A portrait of war

Military Museums exhibit offers multifaceted look at human conflict

DETAILS

Diabolique
Military Museums
Thursday, August 11 - Sunday, November 13

More in: Visual Arts

Think of the word “war,” and what do you see? Guns, uniforms, perhaps a triumphant flag?

You’ll find far more than that — bigger answers, subtler answers — in Diabolique, a contemporary art exhibit curated by Amanda Cachia. Featuring work from 22 artists from across the world, the exhibit comprises a spate of different media including paintings, sculptures and video, that together provide a thoughtful and nuanced portrait of war.

This isn’t just about war in the Canada-in-Afghanistan sense (although the works of Scott Waters, participant in the Canadian Forces Artist Program, was added particularly for the Calgary run). For example, in the hall leading to the main gallery one passes under dozens of portraits hanging from the ceiling. The piece, called *stan by Bogdan Achimescu, represents the faces of refugees displaced by war.

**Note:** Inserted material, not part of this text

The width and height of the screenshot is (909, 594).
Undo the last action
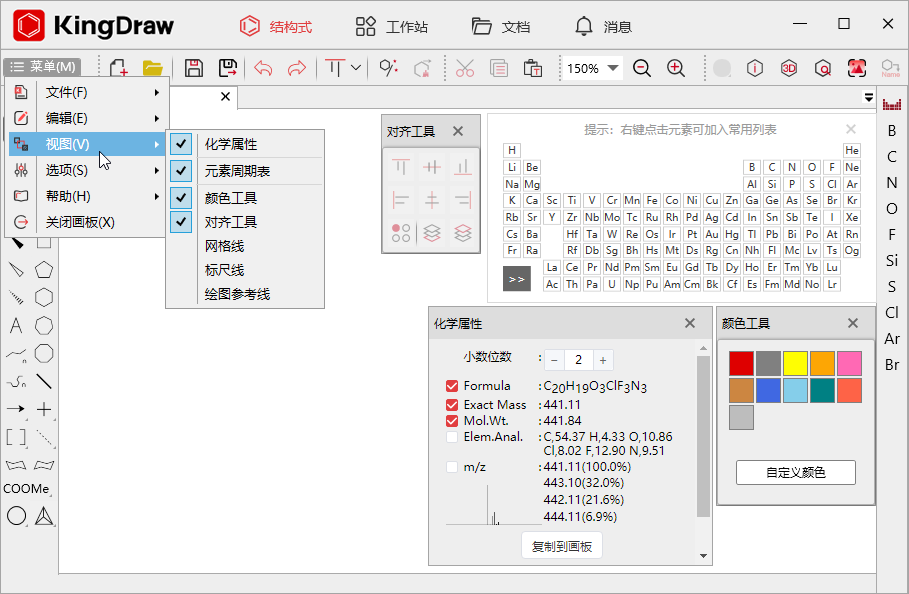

The show is impressively diverse. There’s artistic depictions of women’s roles in war, including Jason’s Thiry’s conflation of pornography and recruitment posters, and gang-level gun violence, such as in Dana Claxton’s video Gunplay and the large-scale sculpture of melted green army toys by Douglas Coupland.

If you choose war as your theme, sure, it might not be pretty. But that doesn’t mean it can’t be beautiful. A particularly mesmerizing piece is the work of South African artist, William Kendridge, called What Will Come (based on a Ghanaian proverb: What will come has already come). It looks like a mirrored cylinder set in a round, flat table, and is called an anamorphic projection: an animation project down onto the piece, which looks like nonsensical smudges on the table coalesces in the mirror into constantly morphing airplanes, trees and landscapes.

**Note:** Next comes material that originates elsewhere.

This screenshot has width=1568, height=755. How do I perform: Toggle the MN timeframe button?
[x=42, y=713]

This loop of a few minutes is short compared to the many films within this exhibit. Note: When you go, be sure to book enough time: there are many places to stop, sit and ponder. Allow 20 minutes for Shirin Neshat’s poetic Munis, or grab headphones for any one of the five parts of Emanuel Licha’s War Tourist, from which he visited five former war zones with a video camera and a local guide. On a lighter note, animations from political cartoonist Dan Perjovschi cast an ironic, if no less cutting, eye on war.

Cachia says that the exhibit explores “the diversity of forms of violence” and raises questions about “the roles we may or may not play in war.”

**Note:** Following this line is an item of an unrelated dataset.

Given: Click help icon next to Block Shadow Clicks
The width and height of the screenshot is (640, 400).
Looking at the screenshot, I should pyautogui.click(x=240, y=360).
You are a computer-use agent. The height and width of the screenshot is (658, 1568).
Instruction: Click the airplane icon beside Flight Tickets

“We see these images on TV and are often passive recipients,” she adds.

However, some of the artwork hits very close to home, the most controversial being David Garneau’s Evidence: A ghostly blue portrait of Neil Stonechild, the 17-year-old Cree boy who froze to death in Saskatchewan in 1990, allegedly abandoned in freezing temperatures by Saskatoon police.

Diabolique might not be the easiest art exhibit to digest— but it is artistic and thought-provoking and never gratuitously graphic.

“People might say it’s negative or depressing,” says Cachia, “but as a curator of contemporary art it is my responsibility to show what real artists care about. Despite the serious and disturbing material, these pieces are beautiful and the imagery is very moving.”